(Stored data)

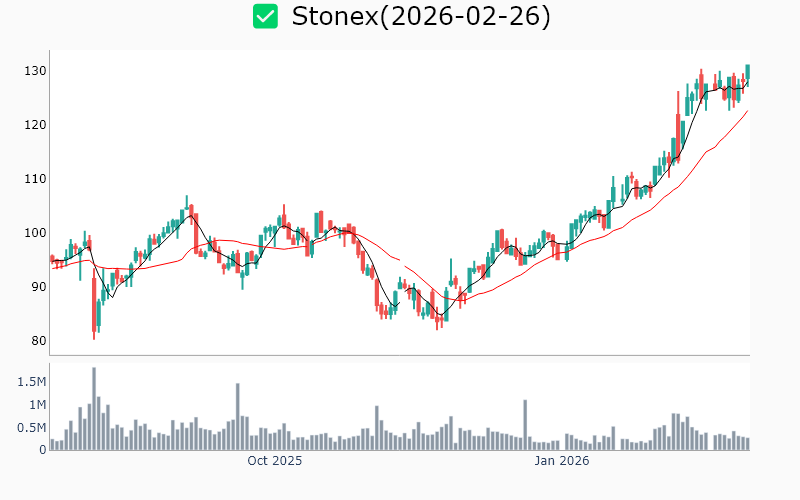This screenshot has height=500, width=800.
Task: Select the 1M volume axis label
Action: [x=35, y=405]
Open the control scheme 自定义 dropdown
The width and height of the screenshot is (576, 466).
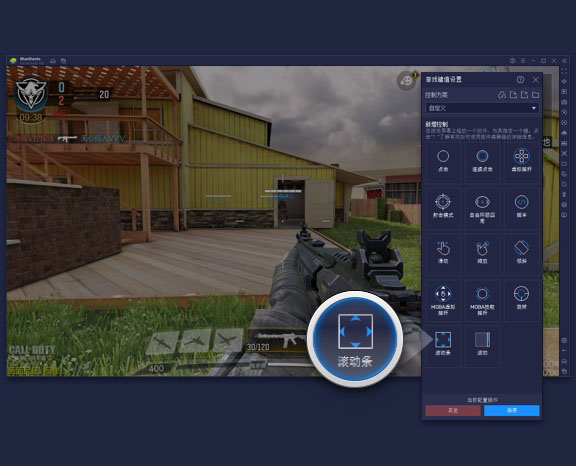(x=482, y=108)
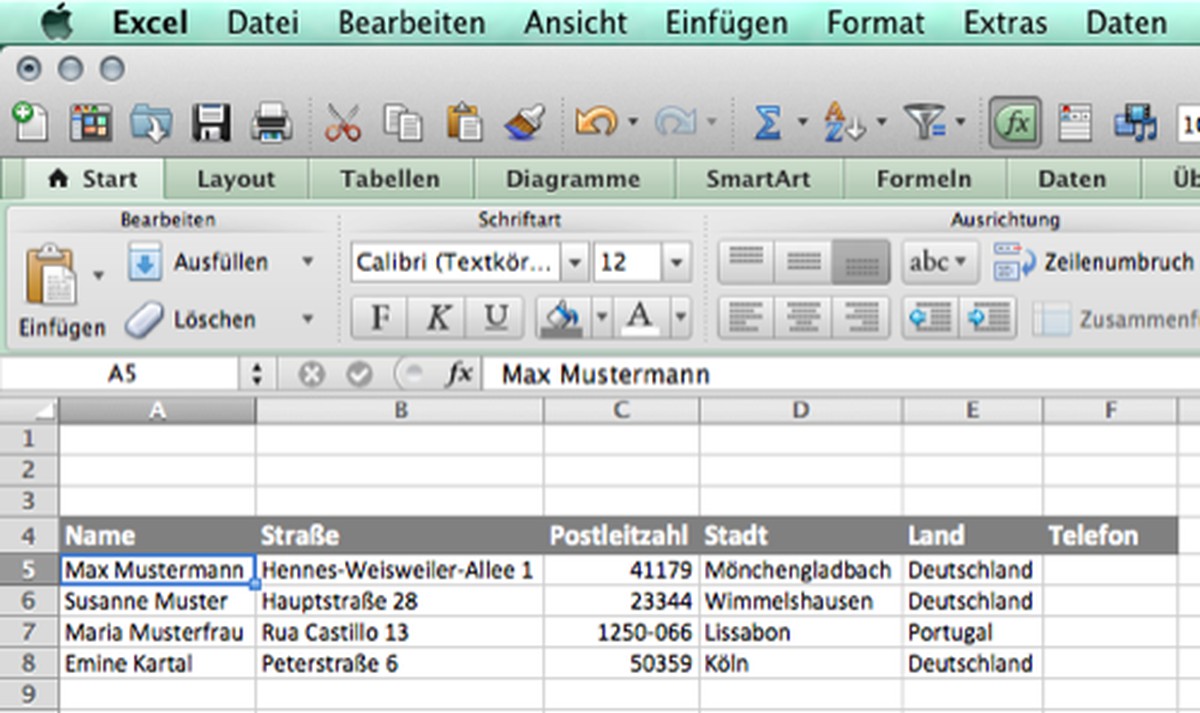Expand the Ausfüllen dropdown arrow
This screenshot has height=713, width=1200.
308,262
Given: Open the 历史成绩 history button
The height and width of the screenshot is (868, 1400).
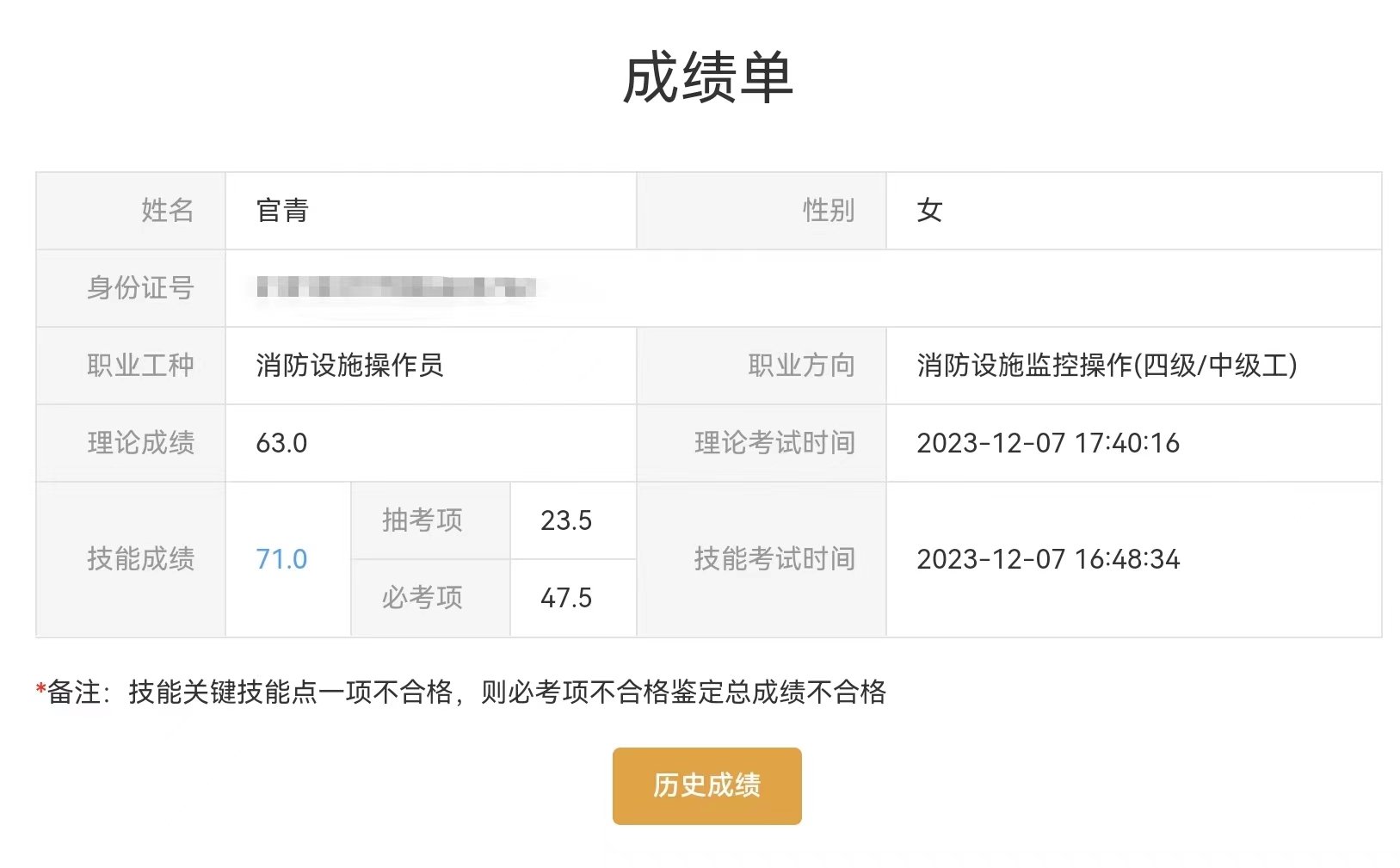Looking at the screenshot, I should (x=706, y=785).
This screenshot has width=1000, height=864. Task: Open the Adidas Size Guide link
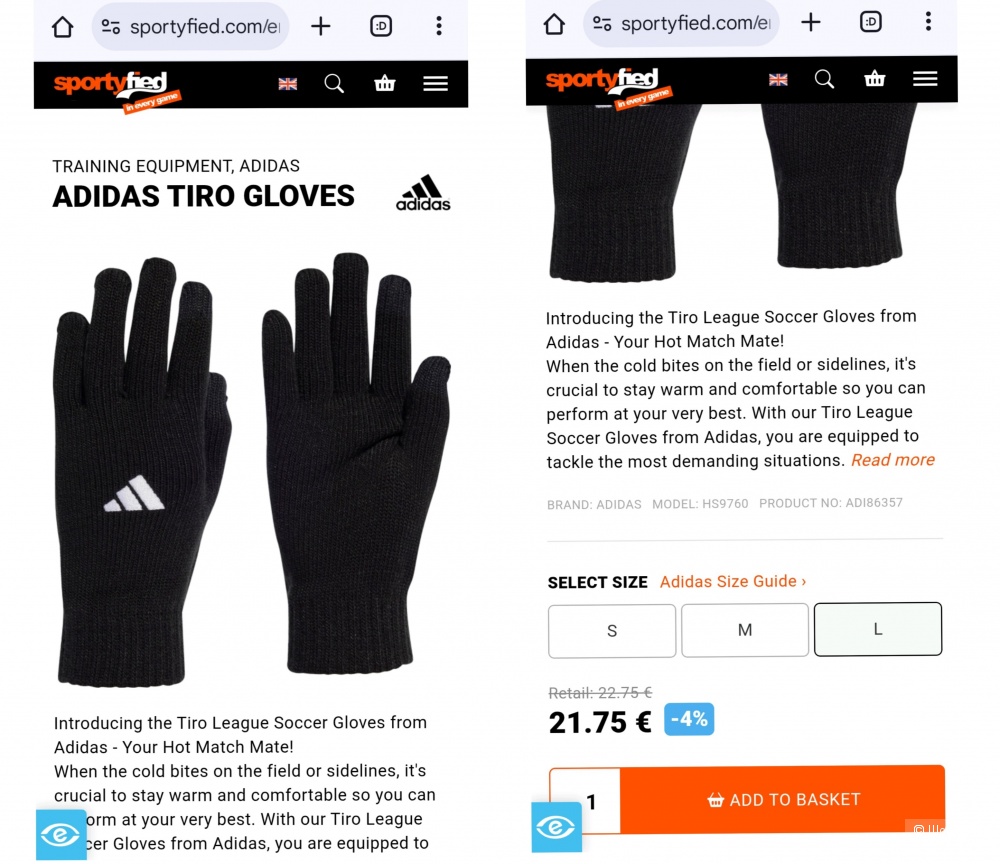[733, 582]
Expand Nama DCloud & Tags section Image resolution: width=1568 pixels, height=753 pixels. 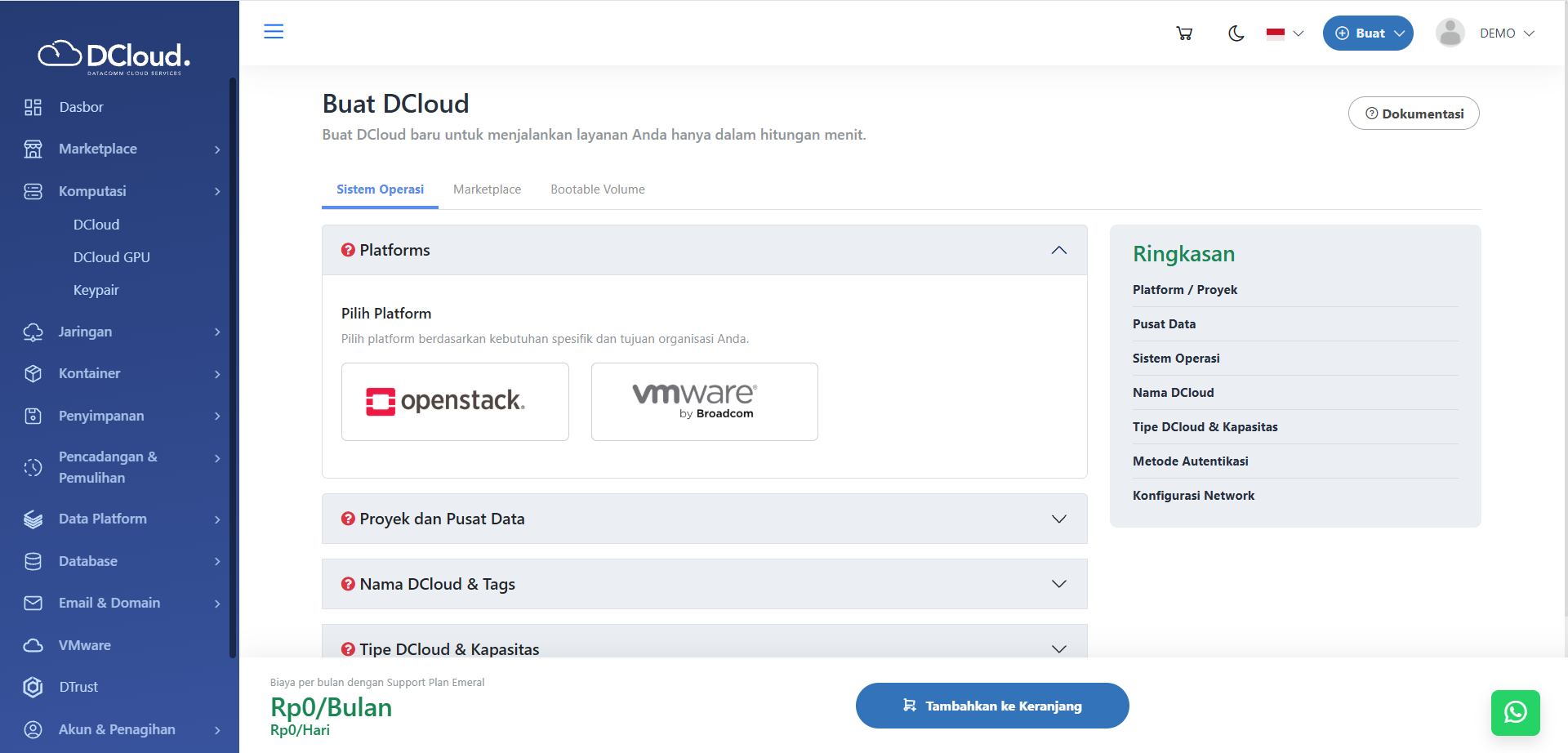(704, 584)
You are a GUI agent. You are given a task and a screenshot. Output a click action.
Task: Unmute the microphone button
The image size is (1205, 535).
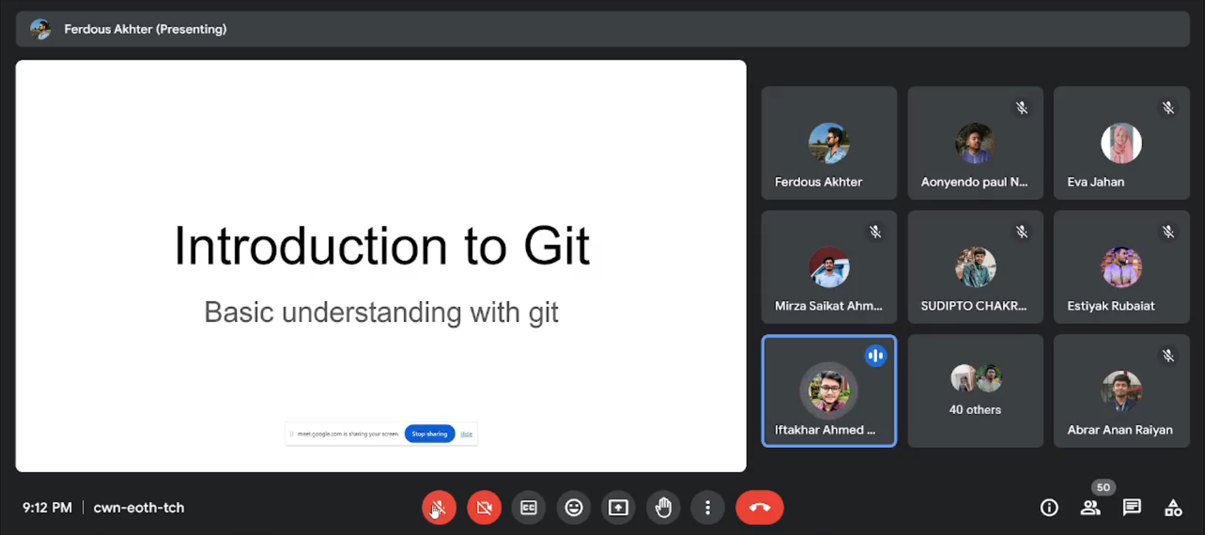[438, 508]
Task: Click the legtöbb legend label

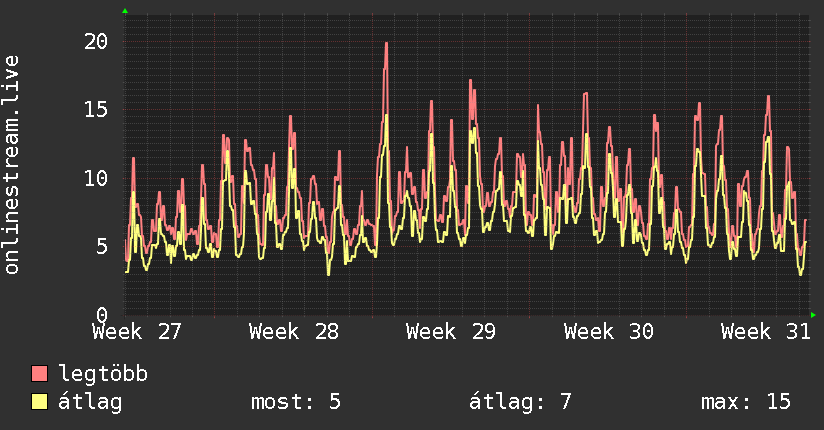Action: [103, 373]
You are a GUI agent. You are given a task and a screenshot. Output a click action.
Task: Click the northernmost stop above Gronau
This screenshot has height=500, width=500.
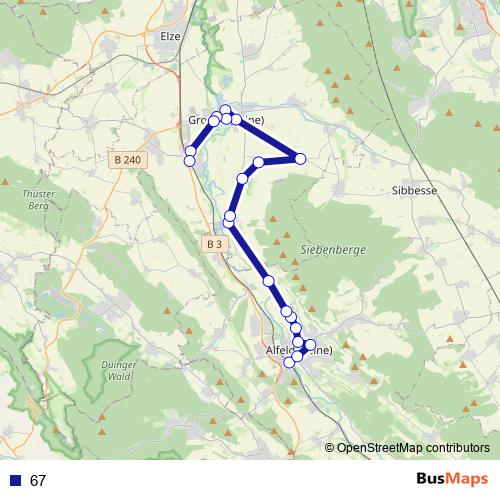(x=225, y=110)
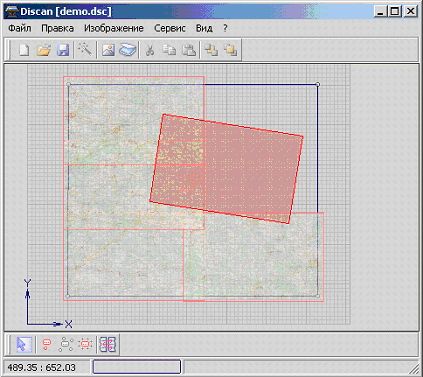The image size is (423, 377).
Task: Click the empty status bar progress field
Action: point(137,367)
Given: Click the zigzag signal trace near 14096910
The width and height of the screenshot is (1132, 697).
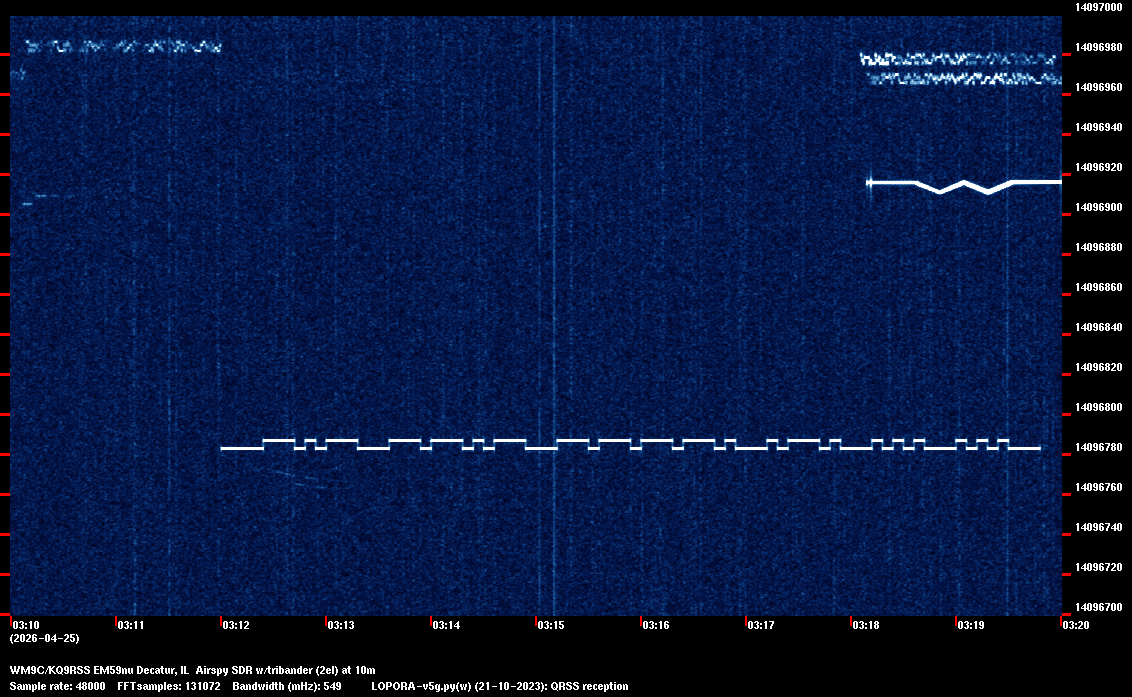Looking at the screenshot, I should tap(963, 184).
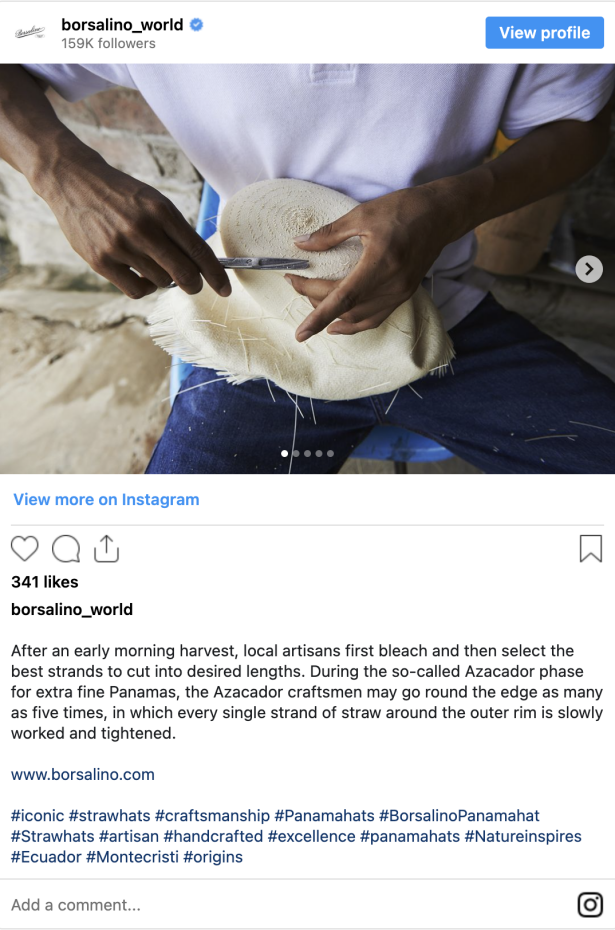Screen dimensions: 615x930
Task: Click the Instagram logo icon by the comment box
Action: point(590,904)
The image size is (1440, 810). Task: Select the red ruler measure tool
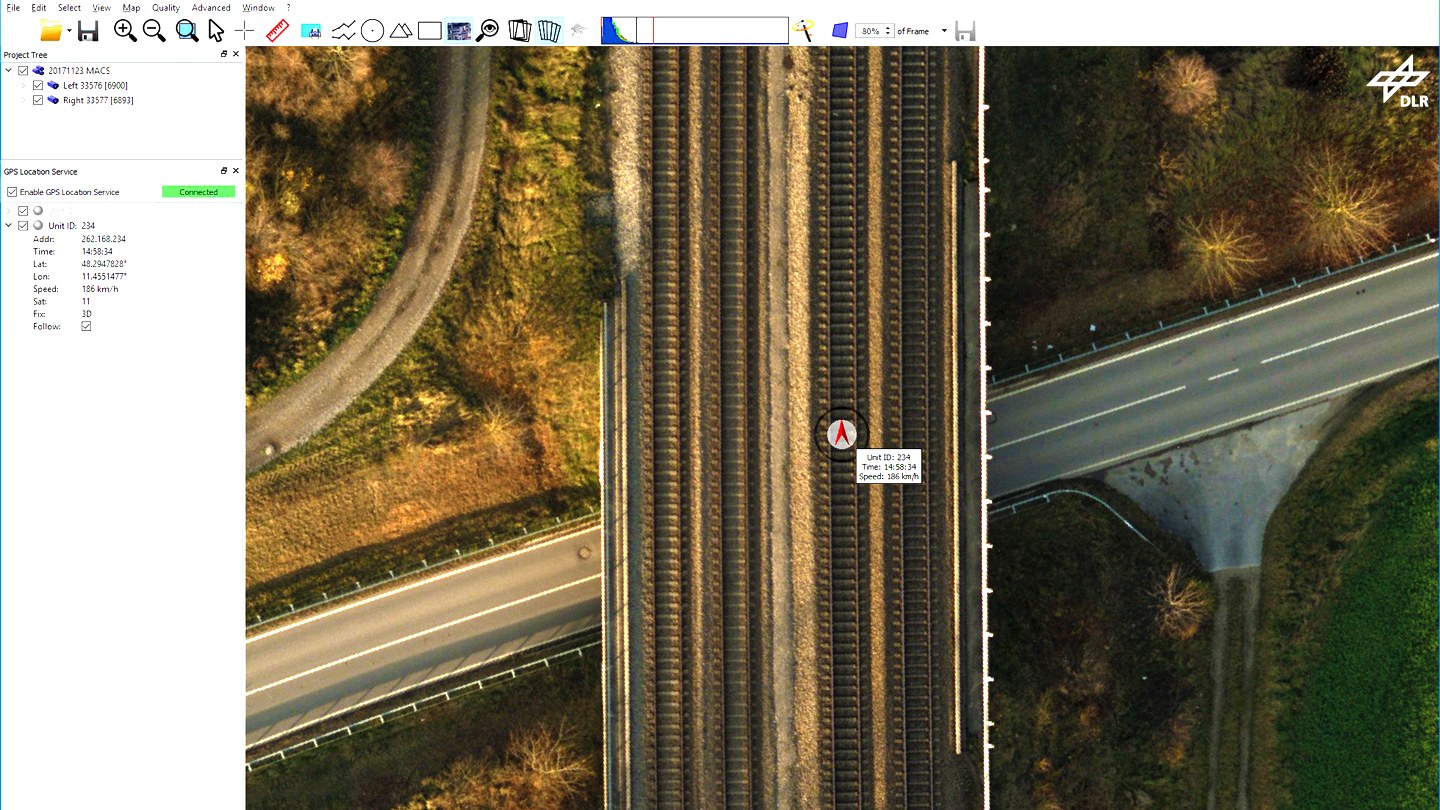(278, 31)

[What is being asked]: From the records above, copy each line that contains the word "button".

[Exercise result]:
Given: Open the 历史成绩 history button
Task: Unmute the microphone button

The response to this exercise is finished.